Activity Quantification from Planar Images
Katarina Sjögreen Gleisner
Summary, in English
Planar imaging was for a long time the most-used technique for image-based activity quantification. Owing to its simplicity and speed, the possibility to acquire dynamic image sequences, and to generate whole-body images at a reasonable acquisition time, it is still frequently used in nuclear-medicine imaging. Today, planar imaging is most commonly used for diagnostic examinations with qualitative or semi-quantitative evaluation but is also performed for patients receiving radionuclide therapy. Activity quantification may then be applied to estimate the absorbed doses delivered to organs and tumours.
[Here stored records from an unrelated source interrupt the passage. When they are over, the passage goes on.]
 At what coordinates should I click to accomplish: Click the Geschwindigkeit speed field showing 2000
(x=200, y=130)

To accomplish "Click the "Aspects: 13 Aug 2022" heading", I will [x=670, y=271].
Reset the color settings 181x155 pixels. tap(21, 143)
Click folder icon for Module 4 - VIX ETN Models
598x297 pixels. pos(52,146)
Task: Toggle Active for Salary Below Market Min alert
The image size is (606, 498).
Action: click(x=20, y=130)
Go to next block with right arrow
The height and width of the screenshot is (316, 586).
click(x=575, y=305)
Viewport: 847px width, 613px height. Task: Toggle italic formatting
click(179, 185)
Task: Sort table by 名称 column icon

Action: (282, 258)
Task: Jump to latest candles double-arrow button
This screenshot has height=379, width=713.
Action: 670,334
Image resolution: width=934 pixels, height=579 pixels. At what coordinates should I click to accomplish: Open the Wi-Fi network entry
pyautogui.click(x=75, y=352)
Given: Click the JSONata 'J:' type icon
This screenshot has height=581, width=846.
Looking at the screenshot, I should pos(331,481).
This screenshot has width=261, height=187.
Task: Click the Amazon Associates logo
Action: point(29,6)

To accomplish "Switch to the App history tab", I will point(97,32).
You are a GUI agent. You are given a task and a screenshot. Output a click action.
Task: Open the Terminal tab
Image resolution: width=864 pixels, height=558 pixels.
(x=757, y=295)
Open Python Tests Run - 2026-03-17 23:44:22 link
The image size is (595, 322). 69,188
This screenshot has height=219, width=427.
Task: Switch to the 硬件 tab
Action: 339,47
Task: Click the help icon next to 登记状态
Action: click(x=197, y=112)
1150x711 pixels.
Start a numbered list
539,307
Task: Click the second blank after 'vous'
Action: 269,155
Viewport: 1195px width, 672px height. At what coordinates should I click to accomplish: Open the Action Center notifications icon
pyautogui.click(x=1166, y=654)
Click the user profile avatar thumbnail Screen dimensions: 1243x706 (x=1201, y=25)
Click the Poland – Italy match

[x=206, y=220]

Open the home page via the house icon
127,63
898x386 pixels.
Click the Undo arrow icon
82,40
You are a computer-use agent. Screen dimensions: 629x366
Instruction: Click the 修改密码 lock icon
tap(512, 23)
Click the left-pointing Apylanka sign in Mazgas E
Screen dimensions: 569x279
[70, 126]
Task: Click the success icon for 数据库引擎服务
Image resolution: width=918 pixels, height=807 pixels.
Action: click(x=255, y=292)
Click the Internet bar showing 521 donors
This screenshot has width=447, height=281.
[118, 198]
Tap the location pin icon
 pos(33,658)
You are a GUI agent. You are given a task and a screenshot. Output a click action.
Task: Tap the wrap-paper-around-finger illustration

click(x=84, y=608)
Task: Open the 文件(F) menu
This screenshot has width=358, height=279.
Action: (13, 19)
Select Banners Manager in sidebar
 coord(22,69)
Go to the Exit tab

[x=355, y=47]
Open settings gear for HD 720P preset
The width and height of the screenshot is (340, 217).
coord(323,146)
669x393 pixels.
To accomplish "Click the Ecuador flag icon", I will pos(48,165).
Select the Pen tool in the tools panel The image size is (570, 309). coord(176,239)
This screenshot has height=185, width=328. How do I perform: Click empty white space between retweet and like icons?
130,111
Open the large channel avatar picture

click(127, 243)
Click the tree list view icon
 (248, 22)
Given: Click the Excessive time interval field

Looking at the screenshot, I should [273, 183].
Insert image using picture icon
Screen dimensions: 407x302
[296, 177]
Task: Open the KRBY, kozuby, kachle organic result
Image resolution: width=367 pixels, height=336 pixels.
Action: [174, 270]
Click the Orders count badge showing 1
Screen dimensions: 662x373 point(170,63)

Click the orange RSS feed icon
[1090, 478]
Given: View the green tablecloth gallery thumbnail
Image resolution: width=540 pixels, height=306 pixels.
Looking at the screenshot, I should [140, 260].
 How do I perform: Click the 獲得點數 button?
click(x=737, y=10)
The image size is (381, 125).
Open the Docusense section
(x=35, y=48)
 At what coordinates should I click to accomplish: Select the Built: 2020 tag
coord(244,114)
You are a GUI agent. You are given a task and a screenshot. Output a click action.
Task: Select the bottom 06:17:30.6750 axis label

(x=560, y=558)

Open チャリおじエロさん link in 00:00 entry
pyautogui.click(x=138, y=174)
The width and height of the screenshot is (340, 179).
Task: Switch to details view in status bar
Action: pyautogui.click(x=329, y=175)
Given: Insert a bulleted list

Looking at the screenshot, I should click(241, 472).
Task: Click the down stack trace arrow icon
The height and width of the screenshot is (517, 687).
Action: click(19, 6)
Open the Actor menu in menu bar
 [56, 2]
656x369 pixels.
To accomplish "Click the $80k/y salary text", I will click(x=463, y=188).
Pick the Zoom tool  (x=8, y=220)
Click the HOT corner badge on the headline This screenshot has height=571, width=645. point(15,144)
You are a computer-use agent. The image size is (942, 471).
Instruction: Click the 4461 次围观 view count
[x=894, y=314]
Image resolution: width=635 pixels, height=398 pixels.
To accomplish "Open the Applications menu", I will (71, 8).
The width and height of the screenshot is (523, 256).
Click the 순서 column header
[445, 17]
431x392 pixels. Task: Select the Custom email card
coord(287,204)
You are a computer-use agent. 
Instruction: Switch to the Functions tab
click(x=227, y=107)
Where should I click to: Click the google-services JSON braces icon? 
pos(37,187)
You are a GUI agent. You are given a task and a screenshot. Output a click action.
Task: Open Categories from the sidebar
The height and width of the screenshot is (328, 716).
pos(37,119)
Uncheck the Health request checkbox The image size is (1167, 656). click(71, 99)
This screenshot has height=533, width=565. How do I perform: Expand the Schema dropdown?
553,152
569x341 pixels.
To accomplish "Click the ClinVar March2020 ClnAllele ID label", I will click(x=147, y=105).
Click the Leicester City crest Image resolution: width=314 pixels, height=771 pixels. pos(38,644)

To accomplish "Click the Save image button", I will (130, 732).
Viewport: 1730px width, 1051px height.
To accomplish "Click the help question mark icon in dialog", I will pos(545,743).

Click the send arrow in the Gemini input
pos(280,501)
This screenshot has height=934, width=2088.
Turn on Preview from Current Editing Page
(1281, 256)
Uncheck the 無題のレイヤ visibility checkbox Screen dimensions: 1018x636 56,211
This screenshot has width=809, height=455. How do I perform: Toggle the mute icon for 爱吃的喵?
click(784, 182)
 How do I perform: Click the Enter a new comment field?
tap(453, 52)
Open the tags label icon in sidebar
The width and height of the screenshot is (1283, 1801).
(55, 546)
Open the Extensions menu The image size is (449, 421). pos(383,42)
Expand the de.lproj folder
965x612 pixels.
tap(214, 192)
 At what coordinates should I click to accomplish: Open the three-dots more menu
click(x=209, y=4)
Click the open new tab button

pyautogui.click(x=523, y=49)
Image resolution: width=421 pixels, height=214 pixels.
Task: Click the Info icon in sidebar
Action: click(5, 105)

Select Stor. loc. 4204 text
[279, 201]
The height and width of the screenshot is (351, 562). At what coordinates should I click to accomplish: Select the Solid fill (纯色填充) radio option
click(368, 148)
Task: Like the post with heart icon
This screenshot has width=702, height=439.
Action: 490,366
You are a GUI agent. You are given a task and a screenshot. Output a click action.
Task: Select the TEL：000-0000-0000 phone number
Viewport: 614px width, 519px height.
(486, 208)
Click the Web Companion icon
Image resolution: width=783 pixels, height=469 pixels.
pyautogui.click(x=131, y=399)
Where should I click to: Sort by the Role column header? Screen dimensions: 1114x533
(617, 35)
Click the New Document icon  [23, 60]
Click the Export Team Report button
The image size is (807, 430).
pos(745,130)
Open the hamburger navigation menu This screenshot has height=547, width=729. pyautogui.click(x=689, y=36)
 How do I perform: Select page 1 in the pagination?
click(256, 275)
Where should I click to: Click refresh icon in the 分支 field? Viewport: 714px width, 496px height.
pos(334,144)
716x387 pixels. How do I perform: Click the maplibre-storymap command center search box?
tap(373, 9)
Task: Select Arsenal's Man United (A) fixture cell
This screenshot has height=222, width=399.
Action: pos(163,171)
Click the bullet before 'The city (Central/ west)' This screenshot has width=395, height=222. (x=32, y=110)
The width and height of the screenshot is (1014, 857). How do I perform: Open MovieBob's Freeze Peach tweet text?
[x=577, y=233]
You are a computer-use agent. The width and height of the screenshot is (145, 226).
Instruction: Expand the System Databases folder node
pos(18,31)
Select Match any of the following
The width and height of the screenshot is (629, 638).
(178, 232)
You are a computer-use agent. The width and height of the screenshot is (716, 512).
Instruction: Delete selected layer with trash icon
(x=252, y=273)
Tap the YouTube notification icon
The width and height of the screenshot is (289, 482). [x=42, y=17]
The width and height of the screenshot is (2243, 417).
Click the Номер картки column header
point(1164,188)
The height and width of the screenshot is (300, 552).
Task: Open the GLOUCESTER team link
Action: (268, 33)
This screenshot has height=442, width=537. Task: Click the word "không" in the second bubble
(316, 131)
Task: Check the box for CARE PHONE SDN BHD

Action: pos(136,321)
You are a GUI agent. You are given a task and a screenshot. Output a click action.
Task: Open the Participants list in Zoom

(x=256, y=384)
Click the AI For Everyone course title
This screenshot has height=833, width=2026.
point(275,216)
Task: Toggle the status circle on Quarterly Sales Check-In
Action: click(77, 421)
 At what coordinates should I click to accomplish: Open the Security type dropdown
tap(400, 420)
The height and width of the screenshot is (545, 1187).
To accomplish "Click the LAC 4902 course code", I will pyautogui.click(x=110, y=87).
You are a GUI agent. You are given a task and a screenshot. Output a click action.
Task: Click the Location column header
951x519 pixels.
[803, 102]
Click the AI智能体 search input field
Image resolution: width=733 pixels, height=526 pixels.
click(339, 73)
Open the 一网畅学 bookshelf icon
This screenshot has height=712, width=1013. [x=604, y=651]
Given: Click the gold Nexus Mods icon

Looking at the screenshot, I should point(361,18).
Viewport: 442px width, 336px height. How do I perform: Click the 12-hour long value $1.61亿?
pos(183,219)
It is well recognized that planar images suffer from the superposition of counts from activity located at different depths in the patient and that generally quantitative SPECT is superior for activity quantification. However, the techniques for planar-based activity quantification preceded and, in parts, formed the basis for the subsequent development of quantification methods from tomographic SPECT images, and these techniques still carry value in terms of understanding the process with which planar image projections are formed. Notably, also when acquisition is made in SPECT mode, the raw image data consist of a set of planar projections. Moreover, planar-based activity quantification is still used, for example, to estimate the total-body absorbed dose, and in combination with SPECT-based activity quantification in so-called hybrid planar/SPECT methods.